Franz Ferdinand – Tonight / Blood

http://www.dominorecordco.com/ http://www.munichrecords.com/

 

I love Franz Ferdinand. For two main reasons; firstly despite all the flummery that accompanies any of their releases, (“street” producers, the odd attempt at being “experimental” and knowing winks to art-school pop for us old gits to smilingly recognise), all they want to do is get people dancing. Any band that doesn’t recognise the fact that the world moves on a woman’s hips, had better have a pretty hot counter argument. Secondly they are into L.O.V.E. love. Boy-girl slag-off matches, snogging, hot breath, panty hose, sniggering at dirty words. I lose count at the number of times Mr Kapranos alludes to these things in his lyrics.

 

I also love their brazen determination (despite all aforementioned flummery with producers etc), to continue with certain trusted formulas. Like all good artists they realise the value of perfecting their best tricks. In the ‘Nand’s case, it’s a mid tempo dance-floor stomper, replete with love story tag-line which is pitched at a pace that allows blokes with no co-ordination to feel safe in dancing with the fragrant object of their desire. So; where there was once Take Me Out, and then Do You Want To?, we now have Ulysses, or Can’t Stop Feeling for that matter.

 

I will say this though; Franz have got groovier and poppier. Sod Postcard, let’s reinvent Donna Summer (or exploit the Mott the Hoople-isms in Bite Hard). This development is a very good thing indeed. The sound does nod back to previous pop glories: for some reason, whilst listening to stuff like Turn it On or No You Girls I was reminded –  totally tangentially, I am sure – of Kilimanjaro-era Teardrop Explodes, or a beefed up Roxy Music debut LP, albeit without the acid groove or Eno-weirdouts respectively. Rather more embarrassingly for hip types who like FF, (but I’m sure not for them) a close acquaintance pointed out that listening to this LP was akin to listening to a good Duran Duran, (in the sense of imagining for a moment Duran ever actually being any good).

 

Still, they’re nothing if not diverse.

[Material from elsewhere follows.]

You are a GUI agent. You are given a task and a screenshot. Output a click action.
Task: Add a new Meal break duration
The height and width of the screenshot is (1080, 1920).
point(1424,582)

Send Him Away plays with 60s Garage band pop song structures (Seeds anyone?) and the accompanying disc; Blood (billed as Dub LP, but in reality being closer to the Orb than King Tubby) has some spectacular moments and some duff ones. But the band is tough enough, & up-for-it enough to do this sort of experimentalism to its own work within a pop frame. And it’s the thumbs up from me.

 

The best stuff in undoubtedly the last handful of tracks, ranging from über-kitsch Boney M moments via sublime high gloss grooves to white noise freak outs, starting with What She Came For’s Sweet/Alice-style glam stomp and ending with their greatest tracks to date, the ramshackle, Neanderthal, lurid Lucid Dreams and the classic sleepwalker (no pun intended) Dream Again. The only downer is the fact that they don’t carry on that fab Dave Balfe-style synth outro on Live Alone for at least 15 minutes.

 

This is a hell of a strong LP, in my books their best; and a definite grower.